Identification of flavonoids and other chemical constituents were carried out using authentic
standards purchased from Extrasythese Co. (France). The authentic standard of 3,5-dipremyl-4-
hydroxycinnamic acid (artepillin C) was donated from Hayashibara Biochemical Laboratory
(Okayama, Japan). The authentic standard of Pinobanksin and Pinobanksin-3-acetate were donated
from Dr. E. Wollenweber (Institue für Botanik, Technishe Hochschule Darmstadt, Germany). The
minimal inhibitory concentration (MIC) was defined as the lowest concentration of propolis in which
no bacterial growth was detected. Determination of MICs by the agar dilution method was
performed, following the serial concentrations of BGP and different fractions were achieved (%v/v)

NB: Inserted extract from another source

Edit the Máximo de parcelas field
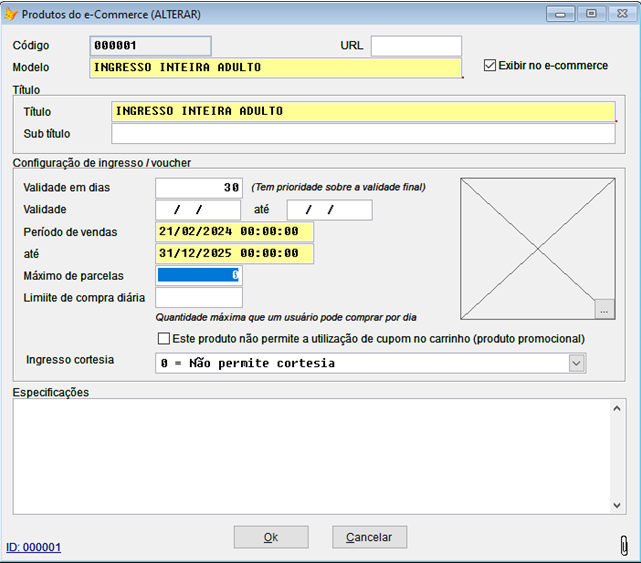641x563 pixels. [x=198, y=275]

in plates containing Brucella agar (Oxoid), as follows: 0.1, 0.2, 0.4, 0.8, 1.75, 3.5, 7.0 and 14.0. Each
antimicrobial test also included plates containing the culture medium plus ethanol, in order to obtain
a control of the solvent antibacterial effect4,5. The antimicrobial and antifungal susceptibility test for
Streptococcus mutans (ATCC 70069), Strepetococcus sanguis (ATCC 10557), Lactobacillus casei
(ATCC 393), Tanerella forsythensis (ATCC 700191), Bacteroides fragilis (ATCC 25285),
Staphylococcus aureus (ATCC 12692), Fusobacterium necrophorum (ATCC 25286), Actinobacillus
actinomycetemcomitans (ATCC 33384), Porphyromonas gingivalis (ATCC 33277), Fusobacterium
nucleatum (ATCC 23726), C. albicans (ATCC 18804), C. tropicalis (ATCC 750), C. glabrata
(ATCC 2001), C. parapsilosis (ATCC 22019), C. krusei (ATCC 2340) and C. guilliermondii (ATCC
201935) were studied with reference microdilution method following the NCCLS M27-AZ Standards
by using RPMI 1640 medium (Sigma-USA) with L-glutamine and phenol red and without sodium
bicarbonate6, 7. Yeast suspension were inoculated into microplate wells which contained 1/64-1/8000
dilution of BGP and fractions solutions. Microplates were evaluated after incubation at 37ºC for 48 h.
Sterile blank disks (CECON - São Paulo - Brazil) were soaked in 20 μl of the BGP solution, 20μl of
each component Coumaric acid, kaempferol, Pinobanskin-3-acetate, chrysin, galangin, kaempferide,
and artepillin C, and applied to the agar surface previously seeded with the microorganism.
Positive and negative controls of the discs containing 30μg of tetracycline, Nystatin 30mg, and 20μl
of Ethanol 93,2ºC were used. After 48 hours of incubation at 37ºC, the diameters of the inhibition
zones were measured and compared. The results of the diameters of the inhibition zones were
reported as Means + Standard Deviation (M±SD). The inhibitory ability of the various propolis
solutions tested on the oral pathogenic bacteria and fungi was compared with nonparametric Kruskal-
Wallis test. Differences of the level p<0.05 were considered to be significant.